Cunha Rodrigues, à direita, na tomada de posse como PGR de Souto Moura, que lhe sucedeu em 2000
Cunha Rodrigues, à direita, na tomada de posse como PGR de Souto Moura, que lhe sucedeu em 2000

Cunha Rodrigues afirma, em entrevista ao “Público” e à Renascença, que o recurso excessivo a este meio de investigação “hoje lesa direitos fundamentais”, devendo ser repensado e usado “segundo o princípio da proporcionalidade”

Maria Monteiro

Jornalista

O ex-Procurador-Geral da República, José Narciso Cunha Rodrigues, considera que “o país tem um problema com as escutas” e admite que há um excesso de utilização deste meio de investigação no sistema judicial português, segundo disse em entrevista ao programa Hora da Verdade, do “Público” e da Renascença.

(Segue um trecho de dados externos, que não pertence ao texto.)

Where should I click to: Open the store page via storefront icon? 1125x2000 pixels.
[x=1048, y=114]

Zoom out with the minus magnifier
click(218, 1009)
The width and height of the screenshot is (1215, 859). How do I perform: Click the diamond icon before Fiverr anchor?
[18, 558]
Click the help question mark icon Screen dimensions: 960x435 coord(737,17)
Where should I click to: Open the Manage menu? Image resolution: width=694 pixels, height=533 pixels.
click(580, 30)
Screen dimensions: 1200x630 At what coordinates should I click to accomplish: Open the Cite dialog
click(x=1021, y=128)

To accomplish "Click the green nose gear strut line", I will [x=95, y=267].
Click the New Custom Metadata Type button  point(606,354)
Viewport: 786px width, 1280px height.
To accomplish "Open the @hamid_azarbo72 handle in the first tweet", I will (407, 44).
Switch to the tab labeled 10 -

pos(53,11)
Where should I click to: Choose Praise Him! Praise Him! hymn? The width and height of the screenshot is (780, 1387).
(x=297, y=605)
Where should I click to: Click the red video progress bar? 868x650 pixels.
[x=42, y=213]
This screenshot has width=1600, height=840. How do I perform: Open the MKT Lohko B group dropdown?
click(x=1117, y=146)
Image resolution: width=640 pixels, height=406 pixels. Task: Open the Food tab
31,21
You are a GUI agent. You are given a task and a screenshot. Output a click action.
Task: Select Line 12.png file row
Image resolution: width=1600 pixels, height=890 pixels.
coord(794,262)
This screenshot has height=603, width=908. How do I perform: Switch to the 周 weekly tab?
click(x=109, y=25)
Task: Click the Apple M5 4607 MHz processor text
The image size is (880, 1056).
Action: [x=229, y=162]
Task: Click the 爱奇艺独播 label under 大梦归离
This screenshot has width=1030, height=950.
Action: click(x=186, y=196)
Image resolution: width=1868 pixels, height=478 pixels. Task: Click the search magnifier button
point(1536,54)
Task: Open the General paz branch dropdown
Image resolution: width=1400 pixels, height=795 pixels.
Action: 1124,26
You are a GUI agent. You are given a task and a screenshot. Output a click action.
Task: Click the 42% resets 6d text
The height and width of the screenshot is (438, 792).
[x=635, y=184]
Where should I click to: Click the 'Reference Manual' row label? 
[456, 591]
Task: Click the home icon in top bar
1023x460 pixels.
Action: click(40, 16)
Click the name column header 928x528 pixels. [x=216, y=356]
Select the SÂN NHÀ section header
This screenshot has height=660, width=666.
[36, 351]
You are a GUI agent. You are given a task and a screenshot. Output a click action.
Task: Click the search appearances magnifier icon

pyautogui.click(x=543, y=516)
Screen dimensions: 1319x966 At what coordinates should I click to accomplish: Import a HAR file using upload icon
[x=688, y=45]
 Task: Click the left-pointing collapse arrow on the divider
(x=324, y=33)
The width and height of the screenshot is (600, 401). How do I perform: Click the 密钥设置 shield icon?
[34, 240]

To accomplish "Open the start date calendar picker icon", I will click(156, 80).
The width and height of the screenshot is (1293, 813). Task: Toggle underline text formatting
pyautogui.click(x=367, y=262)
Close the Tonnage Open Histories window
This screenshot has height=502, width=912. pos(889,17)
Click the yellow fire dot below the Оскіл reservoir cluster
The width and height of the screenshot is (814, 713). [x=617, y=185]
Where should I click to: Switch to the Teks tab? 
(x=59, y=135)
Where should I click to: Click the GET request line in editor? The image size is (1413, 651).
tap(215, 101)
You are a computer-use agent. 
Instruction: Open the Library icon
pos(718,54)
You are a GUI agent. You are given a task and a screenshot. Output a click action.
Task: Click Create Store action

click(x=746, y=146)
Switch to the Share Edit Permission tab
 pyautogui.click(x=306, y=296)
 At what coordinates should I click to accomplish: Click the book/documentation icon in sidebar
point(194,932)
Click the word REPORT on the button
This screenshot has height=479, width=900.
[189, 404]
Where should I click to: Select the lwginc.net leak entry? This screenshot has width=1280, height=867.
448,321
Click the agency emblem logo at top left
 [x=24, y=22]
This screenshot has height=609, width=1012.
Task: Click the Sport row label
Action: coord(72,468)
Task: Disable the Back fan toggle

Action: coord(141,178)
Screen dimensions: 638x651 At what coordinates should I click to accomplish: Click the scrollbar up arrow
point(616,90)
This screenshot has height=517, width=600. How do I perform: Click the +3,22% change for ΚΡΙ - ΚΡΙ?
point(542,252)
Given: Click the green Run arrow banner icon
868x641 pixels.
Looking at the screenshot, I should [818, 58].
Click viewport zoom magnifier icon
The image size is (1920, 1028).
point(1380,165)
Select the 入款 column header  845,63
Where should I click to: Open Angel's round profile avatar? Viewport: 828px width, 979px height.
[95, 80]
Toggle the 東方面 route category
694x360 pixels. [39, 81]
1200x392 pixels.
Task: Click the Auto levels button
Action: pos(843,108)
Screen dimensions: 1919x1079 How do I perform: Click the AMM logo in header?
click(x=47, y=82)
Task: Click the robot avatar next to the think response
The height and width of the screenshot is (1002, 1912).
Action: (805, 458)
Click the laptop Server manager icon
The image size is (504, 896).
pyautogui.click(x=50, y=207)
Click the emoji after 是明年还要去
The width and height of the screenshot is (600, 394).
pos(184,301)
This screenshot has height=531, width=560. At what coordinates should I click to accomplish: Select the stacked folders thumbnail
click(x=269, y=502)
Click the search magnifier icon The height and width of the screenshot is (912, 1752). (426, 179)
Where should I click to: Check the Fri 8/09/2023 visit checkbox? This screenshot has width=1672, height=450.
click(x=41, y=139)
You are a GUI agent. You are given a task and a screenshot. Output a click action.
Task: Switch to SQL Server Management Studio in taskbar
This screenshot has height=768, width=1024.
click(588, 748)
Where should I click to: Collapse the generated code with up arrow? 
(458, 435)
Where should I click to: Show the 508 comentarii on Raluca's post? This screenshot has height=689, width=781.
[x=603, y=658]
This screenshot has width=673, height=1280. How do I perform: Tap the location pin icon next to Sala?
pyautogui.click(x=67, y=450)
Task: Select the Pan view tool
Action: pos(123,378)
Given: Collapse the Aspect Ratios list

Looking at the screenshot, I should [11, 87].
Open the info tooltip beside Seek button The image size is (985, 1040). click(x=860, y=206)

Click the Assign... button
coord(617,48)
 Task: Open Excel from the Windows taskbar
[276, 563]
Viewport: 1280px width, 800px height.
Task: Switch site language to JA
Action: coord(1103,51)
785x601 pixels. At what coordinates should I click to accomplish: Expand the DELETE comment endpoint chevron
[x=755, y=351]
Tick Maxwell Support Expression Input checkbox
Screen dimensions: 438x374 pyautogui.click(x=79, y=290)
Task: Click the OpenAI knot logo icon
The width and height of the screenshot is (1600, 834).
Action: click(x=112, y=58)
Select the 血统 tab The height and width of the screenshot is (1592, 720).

“Os meios tecnológicos evoluíram de tal maneira que os agentes da justiça se sentiram atraídos para, numa linguagem comum, investigar sentados”, declarou o magistrado, que entende que as escutas constituem “um meio de adquirir meios de prova” e não uma prova em si, leitura que é atualmente feita pela jurisprudência. “Não era essa a finalidade inicial”, realça.

Devido às suas caraterísticas como a “tendência para se expandir no tempo e no espaço”, abrangendo não só o visado pela investigação, mas “a família, amigos e pessoas que não têm nada que ver com o assunto”, as escutas configuram “uma matéria que hoje lesa direitos fundamentais e que devia ser analisada em profundidade”, afirma Cunha Rodrigues.

“Todos os meios intrusivos da vida privada e da autonomia individual devem ser usados com parcimónia e segundo o princípio da proporcionalidade”, ressalta.

O ex-PGR rejeitou, por outro lado, a teoria de que há uma “campanha orquestrada” contra a Procuradoria-Geral da República, defendida por Lucília Gago na entrevista que deu recentemente à RTP. Cunha Rodrigues fala num outro fenómeno que considera relevante, a “espiral de silêncio, em que até um certo momento ninguém fala de ninguém e a partir daí todos replicam as mesmas coisas”, e que convive com o agenda setting no espaço público.

Além disso, o magistrado recusou a ideia de que há ingerência política na PGR e disse não recear que reformas “que alteram as condições de trabalho e as funções das magistraturas” venham a condicionar a independência e autonomia do Ministério Público (MP).

A propósito do fim do mandato de Lucília Gago, Cunha Rodrigues defendeu, ainda, que “um procurador-geral da República tem de ser tecnicamente muito competente e ter uma visão multicultural do direito, ter cultura, mundo e bom senso”.